Saved data entries
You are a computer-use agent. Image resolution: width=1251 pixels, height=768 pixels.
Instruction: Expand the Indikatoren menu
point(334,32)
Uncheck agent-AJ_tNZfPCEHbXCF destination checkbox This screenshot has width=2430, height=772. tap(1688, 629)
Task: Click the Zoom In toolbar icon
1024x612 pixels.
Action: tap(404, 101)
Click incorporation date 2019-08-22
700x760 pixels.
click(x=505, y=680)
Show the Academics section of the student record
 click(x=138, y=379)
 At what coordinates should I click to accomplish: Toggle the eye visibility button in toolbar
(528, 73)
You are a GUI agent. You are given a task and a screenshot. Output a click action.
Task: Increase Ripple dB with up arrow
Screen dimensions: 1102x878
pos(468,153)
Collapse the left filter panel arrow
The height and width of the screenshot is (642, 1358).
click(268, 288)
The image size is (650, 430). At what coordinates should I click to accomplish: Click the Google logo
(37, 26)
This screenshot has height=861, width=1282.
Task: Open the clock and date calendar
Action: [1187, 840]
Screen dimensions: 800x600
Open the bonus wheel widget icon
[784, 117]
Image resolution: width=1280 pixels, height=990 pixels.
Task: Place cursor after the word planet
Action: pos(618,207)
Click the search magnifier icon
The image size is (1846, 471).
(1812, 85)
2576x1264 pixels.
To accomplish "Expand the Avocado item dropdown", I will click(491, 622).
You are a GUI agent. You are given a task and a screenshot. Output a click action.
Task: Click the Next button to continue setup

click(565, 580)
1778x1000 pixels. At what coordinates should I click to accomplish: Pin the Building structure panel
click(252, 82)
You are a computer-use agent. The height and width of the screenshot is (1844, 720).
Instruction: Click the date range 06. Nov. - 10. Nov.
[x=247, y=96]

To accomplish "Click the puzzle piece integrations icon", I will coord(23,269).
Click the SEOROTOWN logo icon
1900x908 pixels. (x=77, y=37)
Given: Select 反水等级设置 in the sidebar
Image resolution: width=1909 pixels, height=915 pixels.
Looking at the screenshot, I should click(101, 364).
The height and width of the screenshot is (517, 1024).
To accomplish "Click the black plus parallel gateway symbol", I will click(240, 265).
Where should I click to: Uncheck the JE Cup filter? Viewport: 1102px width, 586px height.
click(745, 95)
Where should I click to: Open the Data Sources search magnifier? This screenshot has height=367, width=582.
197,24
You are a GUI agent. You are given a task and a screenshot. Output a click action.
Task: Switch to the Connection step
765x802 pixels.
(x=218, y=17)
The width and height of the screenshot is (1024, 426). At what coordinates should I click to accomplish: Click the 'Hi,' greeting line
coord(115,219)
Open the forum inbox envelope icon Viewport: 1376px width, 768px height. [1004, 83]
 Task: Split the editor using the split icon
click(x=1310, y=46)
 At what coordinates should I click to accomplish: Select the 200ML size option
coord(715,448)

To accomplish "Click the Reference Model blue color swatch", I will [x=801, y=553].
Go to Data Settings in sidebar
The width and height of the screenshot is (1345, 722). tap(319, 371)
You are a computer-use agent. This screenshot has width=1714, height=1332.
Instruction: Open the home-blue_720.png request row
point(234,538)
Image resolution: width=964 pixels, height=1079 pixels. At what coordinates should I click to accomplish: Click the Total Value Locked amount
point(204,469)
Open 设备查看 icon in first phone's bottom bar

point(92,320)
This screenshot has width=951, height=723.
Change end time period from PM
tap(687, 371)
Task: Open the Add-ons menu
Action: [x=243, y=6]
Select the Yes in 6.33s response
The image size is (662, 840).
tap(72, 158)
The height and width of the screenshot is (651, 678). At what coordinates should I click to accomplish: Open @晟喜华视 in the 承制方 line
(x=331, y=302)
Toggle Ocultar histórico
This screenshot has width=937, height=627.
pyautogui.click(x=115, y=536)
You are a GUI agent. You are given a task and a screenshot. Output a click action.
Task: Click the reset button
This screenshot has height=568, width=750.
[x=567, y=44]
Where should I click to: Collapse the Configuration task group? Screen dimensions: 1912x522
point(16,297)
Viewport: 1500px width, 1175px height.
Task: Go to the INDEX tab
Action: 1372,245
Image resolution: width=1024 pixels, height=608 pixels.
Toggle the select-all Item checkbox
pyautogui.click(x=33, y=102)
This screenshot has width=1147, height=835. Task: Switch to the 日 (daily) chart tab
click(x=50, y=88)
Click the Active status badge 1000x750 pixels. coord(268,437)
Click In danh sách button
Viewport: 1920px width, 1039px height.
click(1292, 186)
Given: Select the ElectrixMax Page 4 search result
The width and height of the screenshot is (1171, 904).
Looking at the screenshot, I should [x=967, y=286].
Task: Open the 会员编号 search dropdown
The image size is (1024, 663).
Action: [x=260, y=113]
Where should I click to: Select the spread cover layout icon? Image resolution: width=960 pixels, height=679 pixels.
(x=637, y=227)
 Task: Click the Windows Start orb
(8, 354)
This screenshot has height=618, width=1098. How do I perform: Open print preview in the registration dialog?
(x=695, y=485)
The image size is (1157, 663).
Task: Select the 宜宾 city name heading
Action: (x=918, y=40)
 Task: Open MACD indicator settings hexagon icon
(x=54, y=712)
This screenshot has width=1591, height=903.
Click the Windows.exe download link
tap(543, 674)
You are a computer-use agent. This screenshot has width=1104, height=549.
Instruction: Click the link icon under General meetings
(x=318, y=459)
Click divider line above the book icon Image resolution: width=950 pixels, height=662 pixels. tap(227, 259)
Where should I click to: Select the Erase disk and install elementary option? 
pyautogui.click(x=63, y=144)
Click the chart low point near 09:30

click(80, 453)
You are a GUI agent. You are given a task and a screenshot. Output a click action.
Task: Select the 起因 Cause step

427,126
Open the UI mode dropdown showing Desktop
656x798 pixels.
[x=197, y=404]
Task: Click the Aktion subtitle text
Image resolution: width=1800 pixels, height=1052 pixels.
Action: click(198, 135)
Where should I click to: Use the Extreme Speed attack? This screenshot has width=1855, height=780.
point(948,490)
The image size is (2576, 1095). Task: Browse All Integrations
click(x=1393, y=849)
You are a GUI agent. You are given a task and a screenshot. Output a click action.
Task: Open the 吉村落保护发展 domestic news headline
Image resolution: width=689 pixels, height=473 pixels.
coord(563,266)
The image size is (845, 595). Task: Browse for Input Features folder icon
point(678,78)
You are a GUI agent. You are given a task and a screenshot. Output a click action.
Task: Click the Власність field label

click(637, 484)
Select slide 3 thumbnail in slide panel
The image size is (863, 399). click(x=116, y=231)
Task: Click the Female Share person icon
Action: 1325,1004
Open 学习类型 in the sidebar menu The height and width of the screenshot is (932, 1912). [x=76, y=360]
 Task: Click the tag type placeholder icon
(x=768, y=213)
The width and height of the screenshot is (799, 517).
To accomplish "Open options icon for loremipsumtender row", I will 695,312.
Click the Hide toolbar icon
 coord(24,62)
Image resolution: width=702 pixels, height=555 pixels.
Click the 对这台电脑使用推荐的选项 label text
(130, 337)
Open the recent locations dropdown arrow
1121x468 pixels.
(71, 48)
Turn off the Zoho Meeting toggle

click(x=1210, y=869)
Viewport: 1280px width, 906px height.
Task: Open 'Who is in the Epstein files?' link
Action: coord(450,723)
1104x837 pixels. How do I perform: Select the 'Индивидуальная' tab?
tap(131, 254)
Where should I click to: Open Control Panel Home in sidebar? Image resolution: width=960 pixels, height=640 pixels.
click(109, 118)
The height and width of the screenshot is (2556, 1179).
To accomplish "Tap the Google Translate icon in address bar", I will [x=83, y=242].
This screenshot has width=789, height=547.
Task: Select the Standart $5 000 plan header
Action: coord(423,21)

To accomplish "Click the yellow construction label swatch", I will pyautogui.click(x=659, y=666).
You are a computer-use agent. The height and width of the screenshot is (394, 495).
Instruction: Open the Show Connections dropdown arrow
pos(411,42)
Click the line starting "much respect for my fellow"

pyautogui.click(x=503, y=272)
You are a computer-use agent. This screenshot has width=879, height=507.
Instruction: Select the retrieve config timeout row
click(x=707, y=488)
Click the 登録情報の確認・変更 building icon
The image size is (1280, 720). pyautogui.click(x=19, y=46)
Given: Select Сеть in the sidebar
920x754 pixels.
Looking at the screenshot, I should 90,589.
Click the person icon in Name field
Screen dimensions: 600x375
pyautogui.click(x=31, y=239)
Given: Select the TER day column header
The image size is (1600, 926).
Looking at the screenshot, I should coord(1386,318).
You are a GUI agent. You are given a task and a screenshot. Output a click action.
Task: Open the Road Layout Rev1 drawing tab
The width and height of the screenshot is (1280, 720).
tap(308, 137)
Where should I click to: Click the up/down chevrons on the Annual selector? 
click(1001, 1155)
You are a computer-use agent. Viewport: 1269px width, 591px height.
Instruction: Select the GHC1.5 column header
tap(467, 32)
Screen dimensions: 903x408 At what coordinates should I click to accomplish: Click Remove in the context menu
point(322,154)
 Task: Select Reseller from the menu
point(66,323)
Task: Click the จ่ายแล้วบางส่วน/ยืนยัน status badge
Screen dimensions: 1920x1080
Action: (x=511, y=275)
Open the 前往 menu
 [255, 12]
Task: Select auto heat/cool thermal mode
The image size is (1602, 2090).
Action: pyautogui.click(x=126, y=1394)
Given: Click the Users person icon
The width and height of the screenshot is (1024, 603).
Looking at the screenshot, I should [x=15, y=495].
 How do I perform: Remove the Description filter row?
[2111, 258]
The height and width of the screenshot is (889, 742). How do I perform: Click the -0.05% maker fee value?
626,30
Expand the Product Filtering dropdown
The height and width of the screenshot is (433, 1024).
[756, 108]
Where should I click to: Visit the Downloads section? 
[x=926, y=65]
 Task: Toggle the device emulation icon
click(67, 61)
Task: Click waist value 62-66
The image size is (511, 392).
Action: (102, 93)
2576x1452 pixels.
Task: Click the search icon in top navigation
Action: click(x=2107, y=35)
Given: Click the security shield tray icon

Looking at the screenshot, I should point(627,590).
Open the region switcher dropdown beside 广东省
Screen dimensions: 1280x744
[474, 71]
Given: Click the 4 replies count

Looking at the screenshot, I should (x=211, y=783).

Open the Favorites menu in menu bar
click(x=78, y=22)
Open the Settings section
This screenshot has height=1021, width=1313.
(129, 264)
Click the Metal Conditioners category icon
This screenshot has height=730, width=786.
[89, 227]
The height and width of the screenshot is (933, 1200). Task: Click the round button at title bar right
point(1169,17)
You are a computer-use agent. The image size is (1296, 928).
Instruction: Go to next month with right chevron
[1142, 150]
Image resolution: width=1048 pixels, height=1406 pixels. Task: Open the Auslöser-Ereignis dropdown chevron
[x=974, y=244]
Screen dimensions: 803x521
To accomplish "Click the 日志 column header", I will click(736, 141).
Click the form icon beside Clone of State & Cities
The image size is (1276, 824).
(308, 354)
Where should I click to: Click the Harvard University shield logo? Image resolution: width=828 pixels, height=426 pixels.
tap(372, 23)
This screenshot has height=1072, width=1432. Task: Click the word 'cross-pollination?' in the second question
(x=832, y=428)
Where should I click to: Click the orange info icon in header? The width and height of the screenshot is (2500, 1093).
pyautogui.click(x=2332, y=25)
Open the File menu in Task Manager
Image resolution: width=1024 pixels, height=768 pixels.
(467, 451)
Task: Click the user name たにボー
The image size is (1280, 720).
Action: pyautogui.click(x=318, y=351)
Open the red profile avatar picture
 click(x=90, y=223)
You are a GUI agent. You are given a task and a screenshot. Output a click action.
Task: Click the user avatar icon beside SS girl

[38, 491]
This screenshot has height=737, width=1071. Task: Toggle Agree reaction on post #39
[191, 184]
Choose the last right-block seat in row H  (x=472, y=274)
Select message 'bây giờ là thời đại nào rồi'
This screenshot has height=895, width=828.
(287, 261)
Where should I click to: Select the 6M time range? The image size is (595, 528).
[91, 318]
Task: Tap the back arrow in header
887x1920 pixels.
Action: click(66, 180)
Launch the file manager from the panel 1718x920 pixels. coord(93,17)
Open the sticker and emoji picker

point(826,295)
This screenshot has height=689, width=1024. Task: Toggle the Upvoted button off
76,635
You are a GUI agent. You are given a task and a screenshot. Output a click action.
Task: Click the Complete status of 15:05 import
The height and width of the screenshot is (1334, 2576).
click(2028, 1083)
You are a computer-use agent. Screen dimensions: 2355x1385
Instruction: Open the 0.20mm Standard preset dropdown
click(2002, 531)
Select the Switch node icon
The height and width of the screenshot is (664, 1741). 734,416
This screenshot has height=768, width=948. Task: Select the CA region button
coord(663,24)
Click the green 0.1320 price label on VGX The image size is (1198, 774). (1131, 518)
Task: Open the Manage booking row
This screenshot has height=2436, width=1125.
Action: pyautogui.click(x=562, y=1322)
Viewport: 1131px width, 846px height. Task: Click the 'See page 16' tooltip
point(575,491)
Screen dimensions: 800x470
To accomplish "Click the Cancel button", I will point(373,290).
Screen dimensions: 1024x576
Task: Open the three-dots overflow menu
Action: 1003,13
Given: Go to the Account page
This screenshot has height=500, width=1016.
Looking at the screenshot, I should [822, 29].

### Instructions for the task:
Reproduce exactly the lines from the beginning of the entries above up to and including the line that contains "Screen dimensions: 800x600".

### Answer box:
You are a computer-use agent. Image resolution: width=1251 pixels, height=768 pixels.
Instruction: Expand the Indikatoren menu
point(334,32)
Uncheck agent-AJ_tNZfPCEHbXCF destination checkbox This screenshot has width=2430, height=772. tap(1688, 629)
Task: Click the Zoom In toolbar icon
1024x612 pixels.
Action: tap(404, 101)
Click incorporation date 2019-08-22
700x760 pixels.
click(x=505, y=680)
Show the Academics section of the student record
 click(x=138, y=379)
 At what coordinates should I click to accomplish: Toggle the eye visibility button in toolbar
(528, 73)
You are a GUI agent. You are given a task and a screenshot. Output a click action.
Task: Increase Ripple dB with up arrow
Screen dimensions: 1102x878
pos(468,153)
Collapse the left filter panel arrow
The height and width of the screenshot is (642, 1358).
click(268, 288)
The image size is (650, 430). At what coordinates should I click to accomplish: Click the Google logo
(37, 26)
This screenshot has height=861, width=1282.
Task: Open the clock and date calendar
Action: [1187, 840]
Screen dimensions: 800x600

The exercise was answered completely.